TRA GOL E RECUPERI È TUTTO ESAGERATO COME BELLINGHAM...
Una pioggia di gol – 12 in tre partite, otto in una sola – e un’onda anomala di recuperi: è il bilancio della giornata di ieri al Mondiale. Inghilterra-Iran si è chiusa con otto reti,
6-2 per gli inglesi, e con 27 minuti complessivi di prolungamento, 14 nel primo tempo e 13 nella ripresa. L’infortunio del portiere iraniano al principio del match è costato abbastanza minutaggio, ma non vale come spiegazione. Anche Olanda-Senegal ha avuto una coda di 9 minuti oltre il novantesimo. Usa-Galles, incontro di chiusura, si è trascinato per quasi 11 minuti. Una tendenza troppo netta per essere casuale, dietro l’apparenza c’è un’ indicazione forte della Fifa, come detto mesi fa da Infantino. Stop alle manfrine e alle finzioni, nulla di quel che si perde andrà sprecato, e pazienza se il recupero assumerà i volumi di quasi due supplementari, come in Inghilterra-Iran. È una marcia di avvicinamento al tempo effettivo?
L’inno ripudiato dall’Iran è stata l’emozione più forte. Ieri pomeriggio, ora di Doha, quando i giocatori della nazionale in maglia rossa si sono rifiutati di cantare, in tanti si sono sentiti iraniani. Un gesto politico potente, un messaggio al mondo: da mesi in Iran i giovani, specie le ragazze, si ribellano alla teocrazia degli ayatollah, alla loro ferocia medioevale, e inseguono l’utopia della libertà,
dell’affrancamento dall’oscurantismo. L’Inghilterra ha vinto per 6-2 e non poteva finire in altro modo, abissi tecnici separano le due squadre. Non c’è stata partita, ma l’Iran merita ogni comprensione, i suoi giocatori avevano il cuore spaccato e la mente altrove. Medhi Taremi ha segnato due gol, il primo con un tiro bello e potente, il secondo su rigore. Azmoun, giocatore simbolo, solidale con i rivoltosi, ha colpito una traversa. Taremi gioca nel Porto avversario dell’Inter negli ottavi di Champions, Simone Inzaghi avrà preso nota. Contesto ingombrante, avversario in balia dei sentimenti: è difficile tarare l’Inghilterra, a tratti troppo bella e dominante. Quante volte ci siamo detti che sarebbe stata la volta buona dell’Inghilterra, quante volte ci siamo scottati. Gli inglesi hanno vinto in una sola occasione, il Mondiale del 1966 a casa loro, e per avvicinarsi a un altro trofeo hanno dovuto aspettare il secondo Europeo in patria, nel 2021. Sono stati battuti dall’Italia soltanto ai rigori, forse sono pronti. La storia manda dei segnali: il Qatar è un ex protettorato britannico, indipendente dal 1971, particolari minimi che vanno nella direzione di un’Inghilterra almeno da podio. Sembra che i giovani di Gareth Southgate abbiano salito un altro gradino della scala. I nomi sono i soliti: Bellingham, Saka, Rice, Mount e Rashford, che giovane giovane non è più. Ha brillato Jude
Bellingham, 19enne di potenzialità non ancora classificabili, centrocampista universale. In giornate come ieri,
Una tendenza che non è casuale: con i tempi allungati spariranno manfrine e finzioni?

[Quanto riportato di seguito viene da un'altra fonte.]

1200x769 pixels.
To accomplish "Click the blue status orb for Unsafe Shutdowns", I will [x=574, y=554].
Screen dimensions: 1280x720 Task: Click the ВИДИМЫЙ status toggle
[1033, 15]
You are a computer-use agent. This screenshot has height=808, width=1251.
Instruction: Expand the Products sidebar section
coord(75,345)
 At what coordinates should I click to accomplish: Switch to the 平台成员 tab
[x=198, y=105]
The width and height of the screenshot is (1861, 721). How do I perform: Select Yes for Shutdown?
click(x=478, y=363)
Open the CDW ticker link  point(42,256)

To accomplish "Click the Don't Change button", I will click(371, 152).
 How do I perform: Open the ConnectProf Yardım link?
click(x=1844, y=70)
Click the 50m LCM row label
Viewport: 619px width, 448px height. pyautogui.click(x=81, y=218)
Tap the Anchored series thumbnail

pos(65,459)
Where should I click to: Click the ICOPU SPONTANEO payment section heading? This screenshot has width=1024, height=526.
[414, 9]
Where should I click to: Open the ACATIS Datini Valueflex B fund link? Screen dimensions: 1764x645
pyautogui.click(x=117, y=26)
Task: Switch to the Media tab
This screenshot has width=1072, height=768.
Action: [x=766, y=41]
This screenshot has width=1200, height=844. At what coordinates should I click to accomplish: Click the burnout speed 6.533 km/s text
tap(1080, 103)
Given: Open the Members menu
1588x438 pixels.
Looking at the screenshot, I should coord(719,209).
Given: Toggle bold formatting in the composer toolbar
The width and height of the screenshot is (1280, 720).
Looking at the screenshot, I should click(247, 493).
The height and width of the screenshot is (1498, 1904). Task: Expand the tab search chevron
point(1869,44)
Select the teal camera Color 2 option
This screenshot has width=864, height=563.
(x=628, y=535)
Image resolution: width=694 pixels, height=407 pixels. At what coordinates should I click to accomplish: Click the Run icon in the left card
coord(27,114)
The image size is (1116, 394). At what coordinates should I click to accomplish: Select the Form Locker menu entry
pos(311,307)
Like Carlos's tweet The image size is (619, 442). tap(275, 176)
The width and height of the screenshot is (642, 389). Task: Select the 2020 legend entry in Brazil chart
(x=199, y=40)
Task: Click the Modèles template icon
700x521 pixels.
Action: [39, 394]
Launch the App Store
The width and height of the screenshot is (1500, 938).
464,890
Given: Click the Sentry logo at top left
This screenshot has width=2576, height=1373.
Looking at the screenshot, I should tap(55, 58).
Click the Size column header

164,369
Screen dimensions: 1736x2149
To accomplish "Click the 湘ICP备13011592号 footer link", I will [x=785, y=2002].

Bellingham sembra un giocatore prestato al presente, planato dal futuro per mostrare come si giocherà tra dieci o vent’anni. Manterrà quel che promette? La domanda vale per l’Inghilterra intera.
Olanda-Senegal è stata decisa dalle incertezze di Edouard Mendy, il portiere senegalese del Chelsea. Un equilibrio costante, spezzato verso la fine dalle indecisioni africane. L’Olanda ha vinto alla maniera di Van Gaal, con la strategia del logoramento. Ha resistito alla fisicità del Senegal fino a individuare e colpire il punto di rottura.
Stati Uniti-Galles si è chiusa in parità. Americani in vantaggio con Timothy Weah, figlio di George, ex centravanti del Milan, Pallone d’Oro ‘95. Weah senior, oggi presidente della Liberia, non ha mai giocato un Mondiale perché il suo Paese non si è mai qualificato. Weah junior è nato a New York, ha cittadinanza americana e francese, e ha subito colmato la lacuna familiare. Gareth Bale ha fabbricato il pareggio gallese, ha sempre quest’aura del fenomeno che sarebbe potuto essere e che non è stato. L’incompiutezza come scelta.